(Stored data)
━━━━━━━━━━━━━━━━━━━━
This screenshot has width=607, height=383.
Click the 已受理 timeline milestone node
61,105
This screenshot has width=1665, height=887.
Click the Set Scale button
━━━━━━━━━━━━━━━━━━━━
◆ ACTION ITEM
All entries given above are to be printed again exactly.

◆ ANSWER SPACE
This screenshot has width=607, height=383.
Click the 已受理 timeline milestone node
61,105
This screenshot has width=1665, height=887.
Click the Set Scale button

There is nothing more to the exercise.